##### Task material

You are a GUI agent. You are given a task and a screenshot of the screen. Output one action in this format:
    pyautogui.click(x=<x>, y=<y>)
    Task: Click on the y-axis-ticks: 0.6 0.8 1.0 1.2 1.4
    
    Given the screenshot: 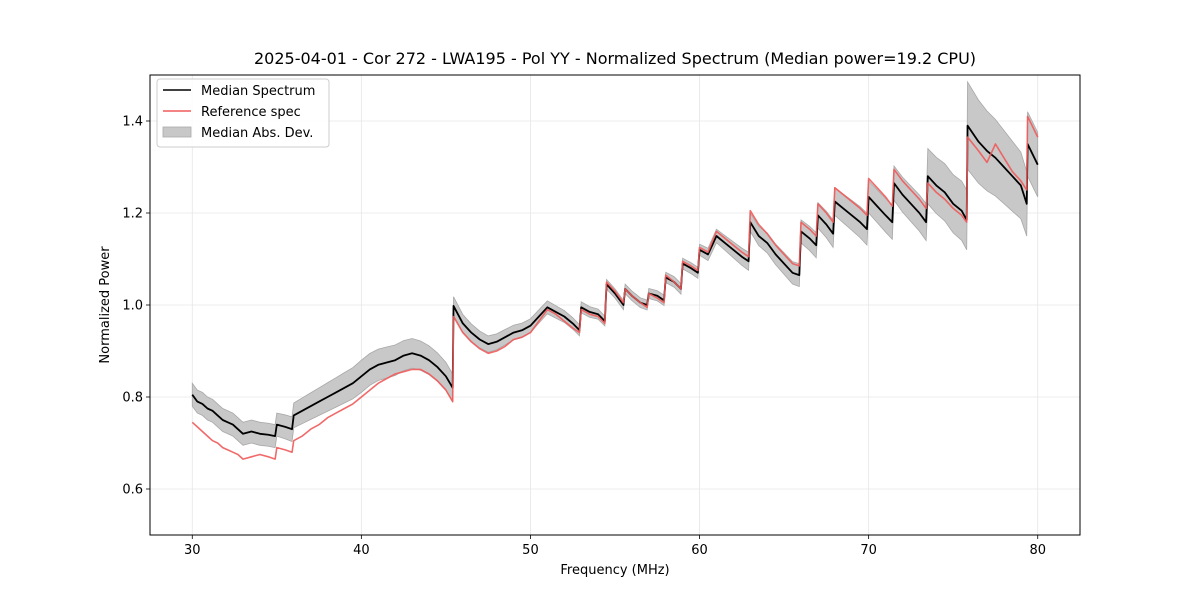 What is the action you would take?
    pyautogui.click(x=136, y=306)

##########
##### Task material

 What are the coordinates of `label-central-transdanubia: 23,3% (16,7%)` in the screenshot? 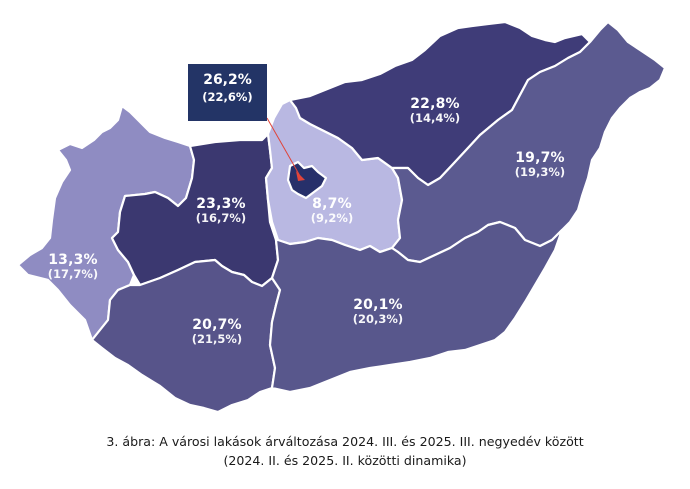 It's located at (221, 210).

##########
##### Task material

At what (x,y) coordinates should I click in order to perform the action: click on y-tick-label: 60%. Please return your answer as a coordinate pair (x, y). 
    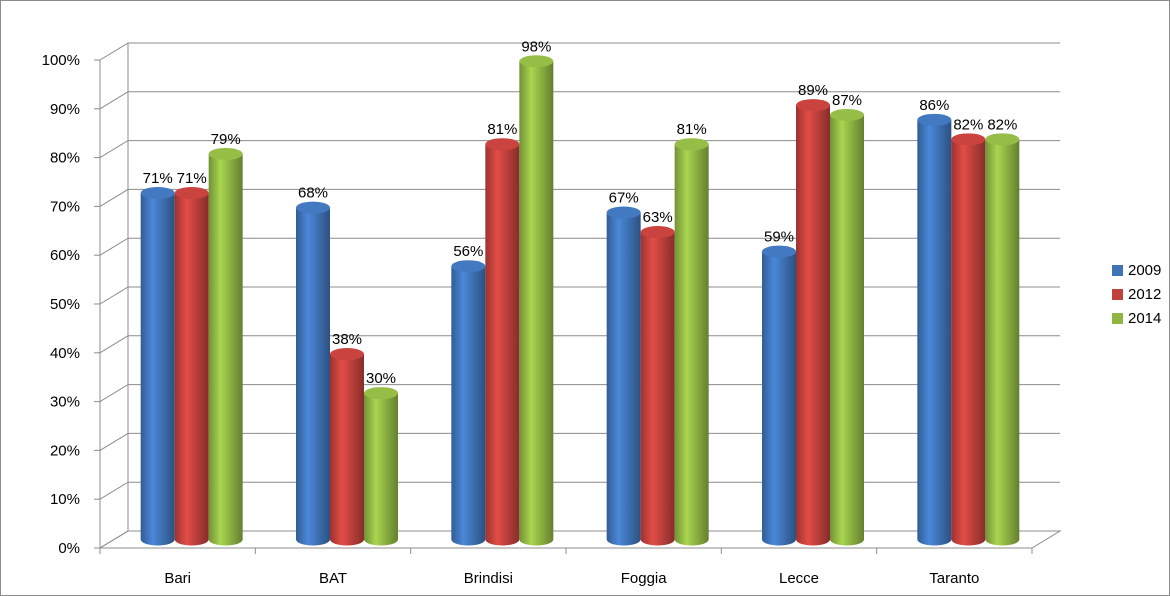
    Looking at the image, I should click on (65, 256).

##########

> **Exercise aim**: Rewrite everything from the line that contains "At what (x,y)" down through the line that contains "Looking at the", changing "coordinate pair" to "pair of numbers" and keeping all else the same. Leave the pictures out of your answer.

> **Written response**:
At what (x,y) coordinates should I click in order to perform the action: click on y-tick-label: 60%. Please return your answer as a pair of numbers (x, y). 
    Looking at the image, I should click on (65, 256).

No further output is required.